Донской временник Донской временник Донской временник
ДОНСКОЙ ВРЕМЕННИК (альманах)
 
АРХИВ КРАЕВЕДА
 
ПАМЯТНЫЕ ДАТЫ
 

 
Ссылка по ГОСТу: Николаев Н. М. Ушастая совушка. Мышь-малютка. Случай на Маныче // Донской временник. Год 2016-й / Дон. гос. публ. б-ка. Ростов-на-Дону, 2015. Вып. 24. С. 123-125. URL: http://www.donvrem.dspl.ru/Files/article/m18/2/art.aspx?art_id=1451

ДОНСКОЙ ВРЕМЕННИК. Год 2016-й

Литература Дона

Н. М. НИКОЛАЕВ

УШАСТАЯ СОВУШКА

В Приманычье издавна водятся ушастые совы. Но в летнее время, тем более в погожие дни, не каждому доведётся увидеть этих удивительных птиц. Их стихия – тёмная ночь.

Совы панически боятся солнца. Едва сверкнут его утренние лучи, и птиц как не бывало. Они искусно прячутся в ов ражках, кустарниках, камышах, в лесных посадках. Выискивают для отсидки самые глухие места. И лишь с наступлением сумерек они становятся грозой для сусликов и полёвок. Да и зайчатам встреча с ними не сулит радости.

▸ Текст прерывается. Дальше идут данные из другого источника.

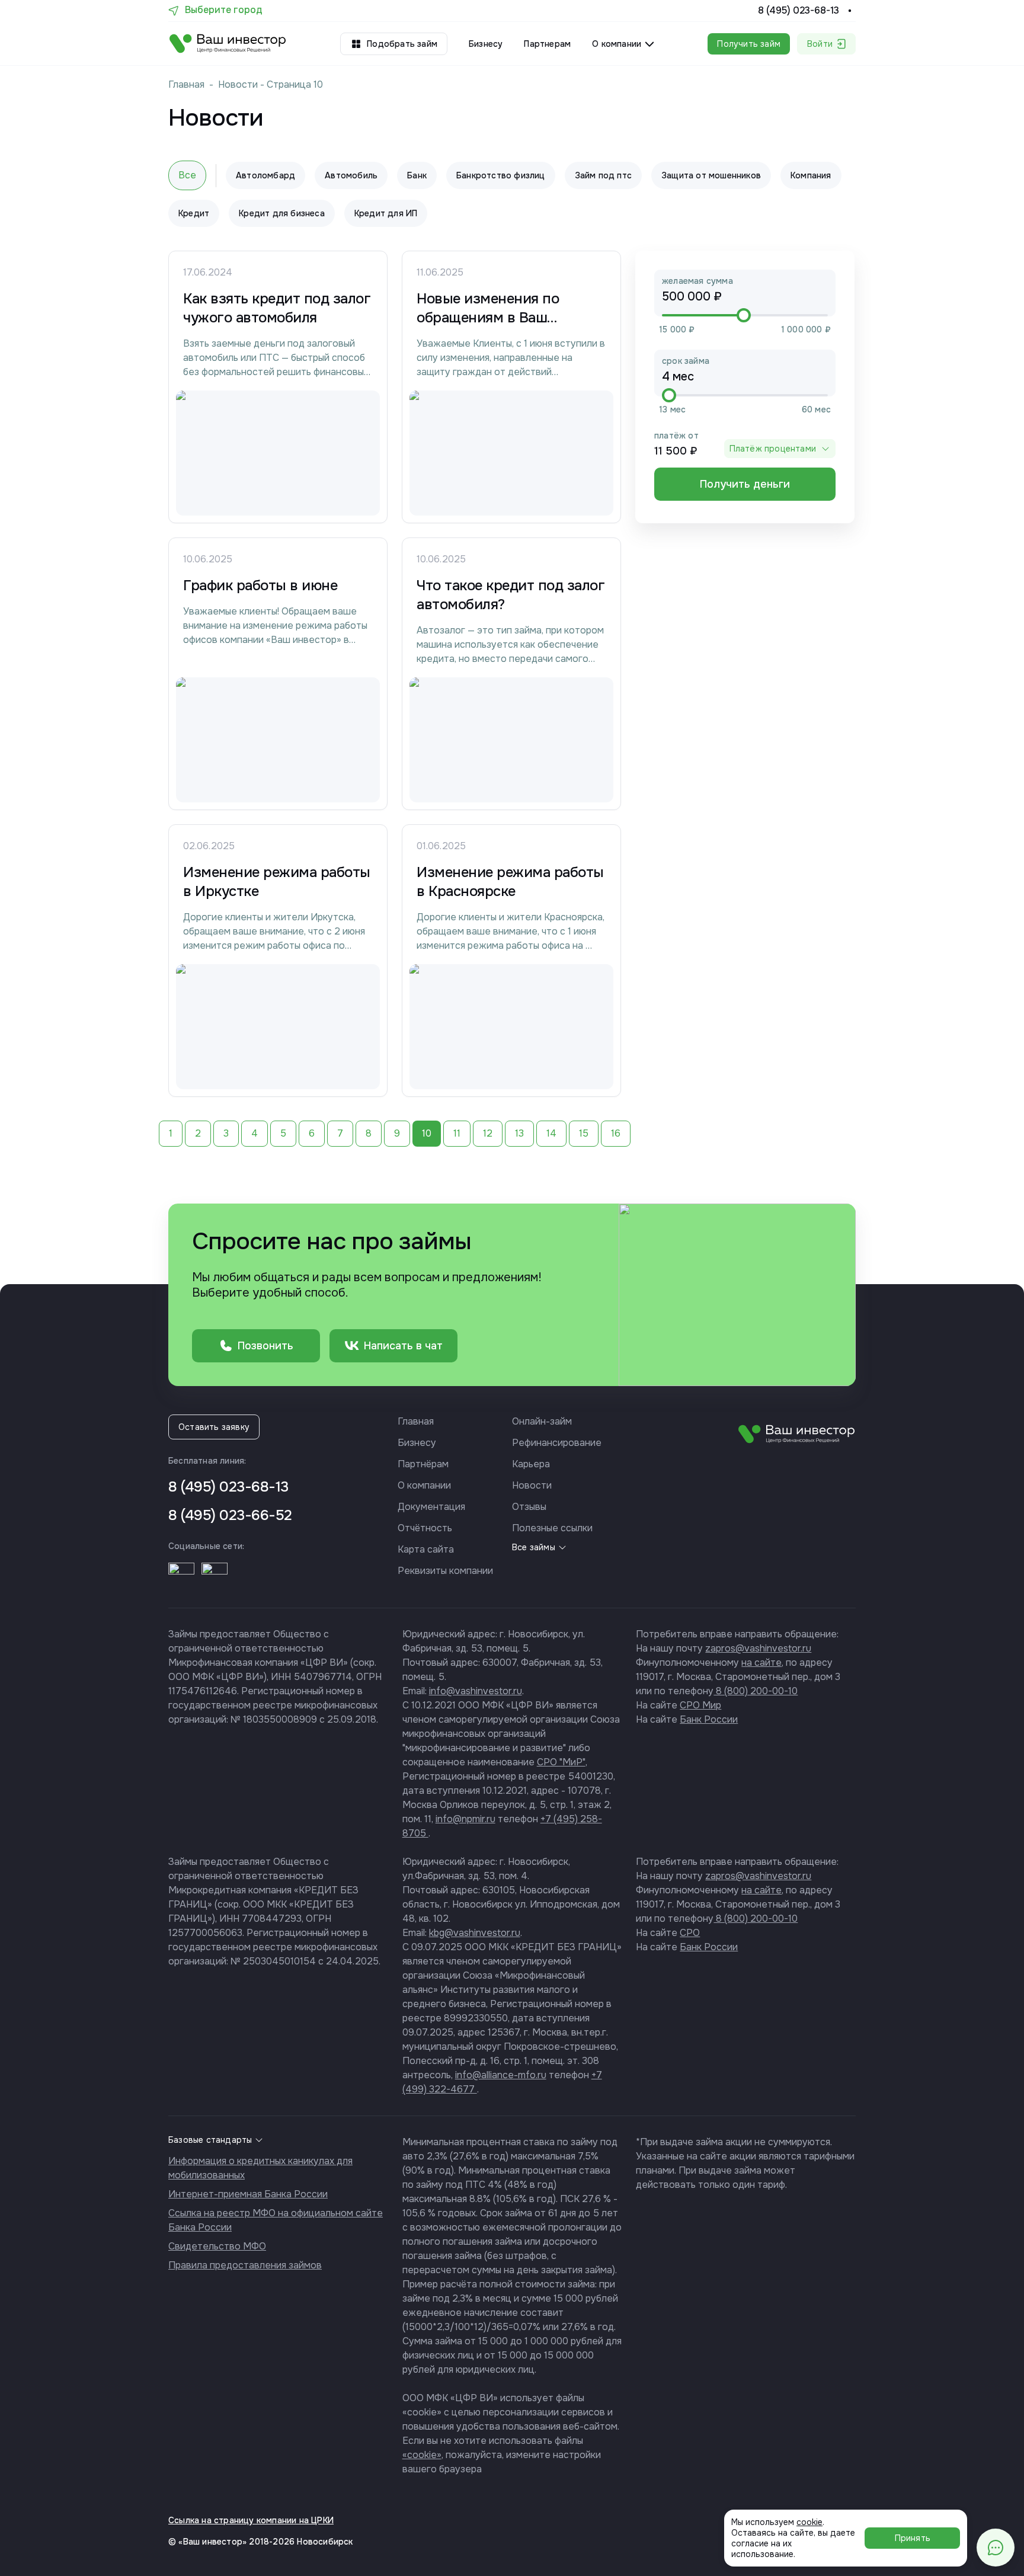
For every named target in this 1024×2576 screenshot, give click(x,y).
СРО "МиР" (561, 1762)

Идёшь осенью по пышному манычскому лугу, залюбуешься сиреневой цветенью кермека или других диких трав. А из-под ног как шарахнется крупная серая птица и так громко щёлкнет крыльями, что вздрогнешь, вскинешь ружьё, затем с колотящимся сердцем стоишь и любуешься, как сова с изумительной лёгкостью, бесшумно, как тень, начнёт описывать круги, вихляясь из стороны в сторону, а то и упадёт в траву, перекидается туда-сюда, будто лететь не может. И ты понимаешь: она отводит тебя от гнёзда или от затаившихся в кустах птенцов.

Когда же наступит зима и пушистый снежок сплошь окутает землю, совы целыми колониями переселяются к человеческому жилью. С наступлением вечера они усаживаются на крышах скотных сараев, амбаров, на скирдах сена, изгородях и часами сохраняют неподвижность.

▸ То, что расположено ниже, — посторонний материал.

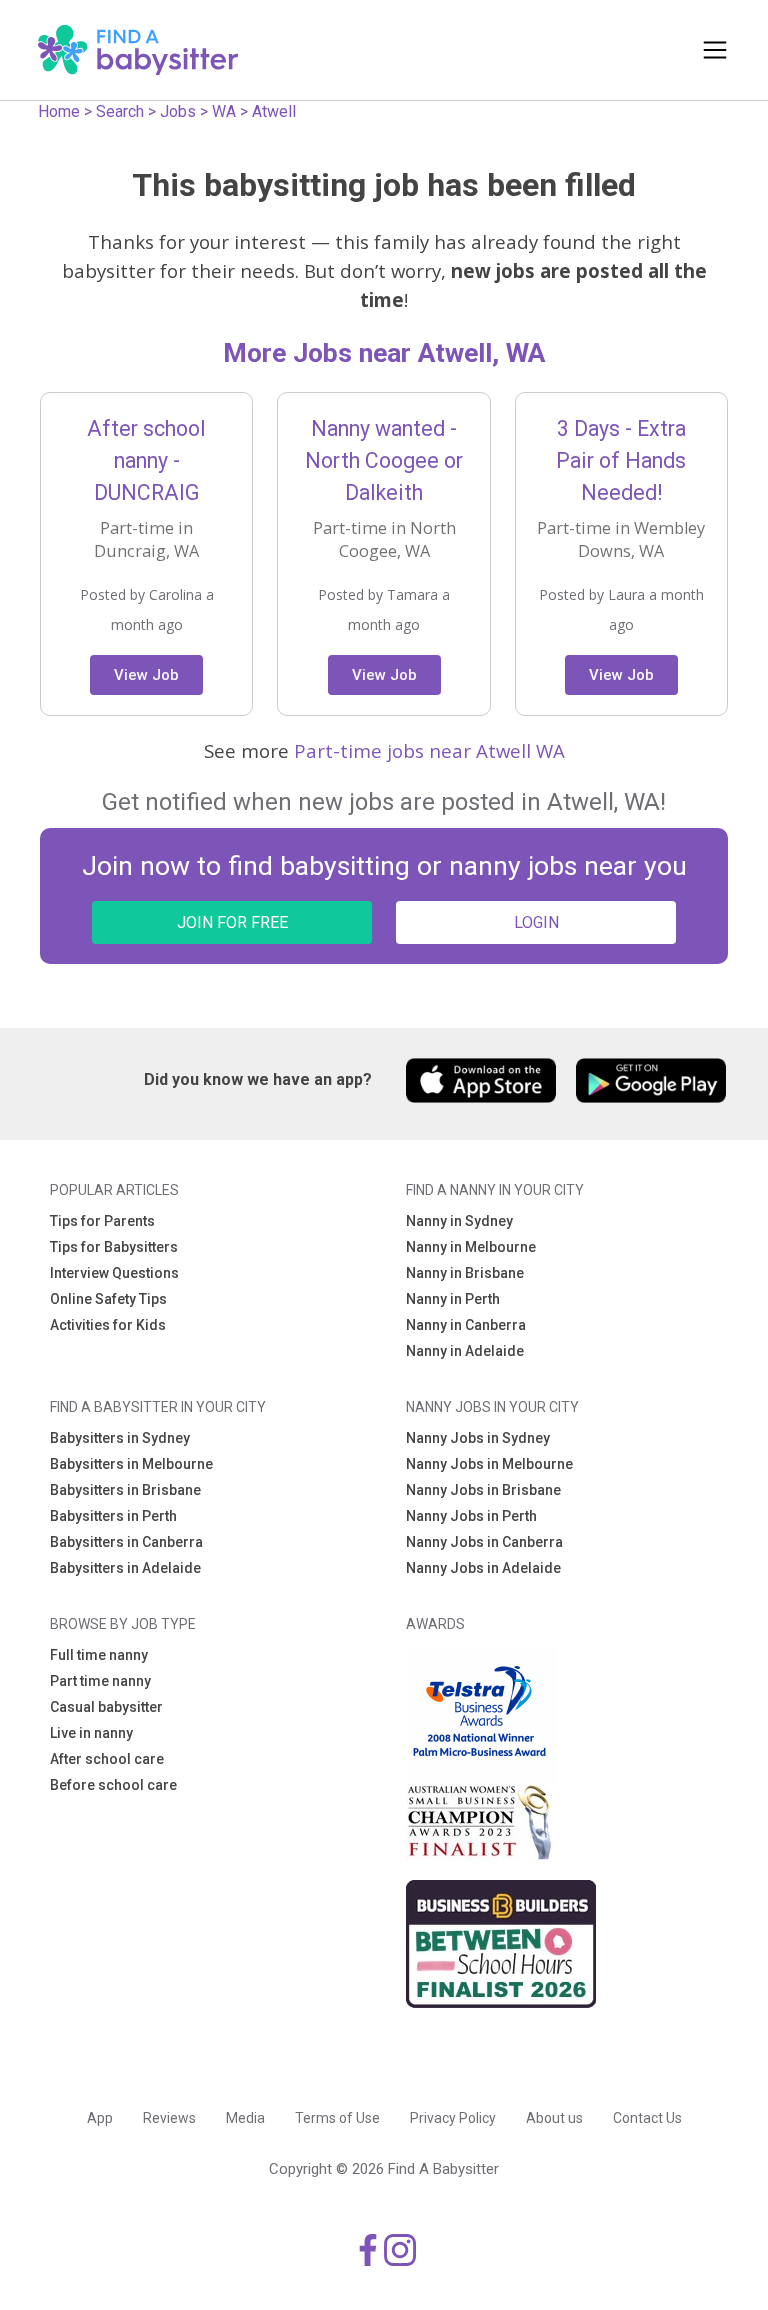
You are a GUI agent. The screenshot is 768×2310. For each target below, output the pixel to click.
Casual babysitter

Играют ли ребятишки в снежки, борются или катаются на санках с горки, совы как зачарованные пристально глядят жёлтыми немигающими глазами.

Любопытство птиц до того велико, что забывают они об осторожности. Нам не раз удавалось ловить их. А делали мы это так. Заметим, какая из птиц сидит ниже других на колышке плетня или на заборе, и начнём плясать на снегу, выделывать замысловатые коленца, бренчим на балалайке, что-то вроде концерта устраиваем. Замрёт сова. Её круглые лупастые глаза ловят каждое наше движение. А в это время паренёк, заранее спрятавшийся за скирдой или сараем, осторожно подкрадывается с противоположной стороны. И чем живее мы пляшем, тем сильнее сова таращится. И в этот-то момент ловец хватает её сзади за ноги. Рванётся птица, ан... поздно.

Как-то поймали мы старую, видавшую виды сову с длинными ушами, похожими на рожки. Она рвалась, хлопала крыльями, сычала, щёлкала острым, загнутым клювом, характер показывала.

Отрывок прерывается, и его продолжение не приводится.